Her father’s cruel words replayed in her mind, gnawing at her from every angle. “A daughter should never surpass a son.” They had feared her from birth, though they never admitted why. Her strength had always been undeniable, even as a child, and they had worked tirelessly to crush it. Her mother’s cold disinterest, her father’s violent hand, Kael’s relentless torment—all of it had been designed to make her small, weak, and invisible.
Yet here she was. Small, yes—but not broken. Invisible, perhaps—but not powerless. She had survived. She had endured. And that spark… that spark would not die.
The moonlight filtering through the small barred window touched her skin, and she shivered. There was a strange warmth in it, soft and comforting, almost like a caress. Her wolf stirred again, faint but undeniable, sensing something beyond the walls of her prison. The chill of the stone floor beneath her was nothing compared to the awakening inside her chest, the stirrings of a power that had waited a lifetime for release.

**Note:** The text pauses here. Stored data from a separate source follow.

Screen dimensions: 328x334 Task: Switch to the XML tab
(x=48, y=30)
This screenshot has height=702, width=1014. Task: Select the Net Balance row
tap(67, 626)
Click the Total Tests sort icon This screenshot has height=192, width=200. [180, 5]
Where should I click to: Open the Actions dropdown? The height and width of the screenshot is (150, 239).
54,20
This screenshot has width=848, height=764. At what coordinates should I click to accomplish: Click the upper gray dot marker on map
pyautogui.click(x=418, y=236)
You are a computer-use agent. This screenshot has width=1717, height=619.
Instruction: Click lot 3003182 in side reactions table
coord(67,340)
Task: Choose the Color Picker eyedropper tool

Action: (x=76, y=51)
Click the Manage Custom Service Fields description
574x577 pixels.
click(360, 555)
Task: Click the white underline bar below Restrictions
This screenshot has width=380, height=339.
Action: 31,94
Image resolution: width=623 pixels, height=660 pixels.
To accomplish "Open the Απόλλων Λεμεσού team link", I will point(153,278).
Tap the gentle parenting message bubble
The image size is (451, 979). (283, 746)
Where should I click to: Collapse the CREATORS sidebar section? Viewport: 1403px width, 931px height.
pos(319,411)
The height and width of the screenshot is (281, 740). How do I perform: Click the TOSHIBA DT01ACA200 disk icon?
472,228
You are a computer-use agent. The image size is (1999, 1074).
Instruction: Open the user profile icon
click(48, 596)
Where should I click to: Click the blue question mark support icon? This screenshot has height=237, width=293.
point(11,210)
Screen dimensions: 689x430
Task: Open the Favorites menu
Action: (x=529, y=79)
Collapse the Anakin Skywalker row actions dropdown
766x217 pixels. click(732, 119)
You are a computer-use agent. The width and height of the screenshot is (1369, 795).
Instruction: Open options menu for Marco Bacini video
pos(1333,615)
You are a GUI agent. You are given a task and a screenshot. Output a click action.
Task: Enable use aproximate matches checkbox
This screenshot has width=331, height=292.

Isolde closed her eyes and whispered, almost without thought, “If only… my mate were here.” The words were fragile, whispered into the quiet of the wing, yet they carried the weight of every lonely night, every whispered prayer, every tear she had shed in secret.
The thought of a mate was more than longing; it was a tether to hope, a promise that someone out there might see her not as broken, but as whole. She had clung to that hope silently for years, refusing to allow even herself to doubt it completely. In the shadows of her family’s hatred, it was the only thing that kept her fire alive.
Her wolf stirred again, responding instinctively to her desire, sensing the faint pull of destiny that had been woven into her since birth. She didn’t understand it yet—not fully—but she could feel it in every nerve, in every heartbeat: a power that was hers alone, fierce and unyielding, waiting for the moment it would emerge in full.
For now, she remained kneeling on the cold stone floor, wounded but unbroken, humiliated but defiant. Even as the pack moved through the halls, laughing at her suffering, she whispered again, quiet but resolute: “One day… one day, they will see. I am not their shadow. I am mine.”
And for the first time in a long while, the flicker of hope burned bright and steady. Even in chains, even in torment, the spark refused to die. It was alive. Waiting. Patient. And when it finally awakened, it would not be gentle.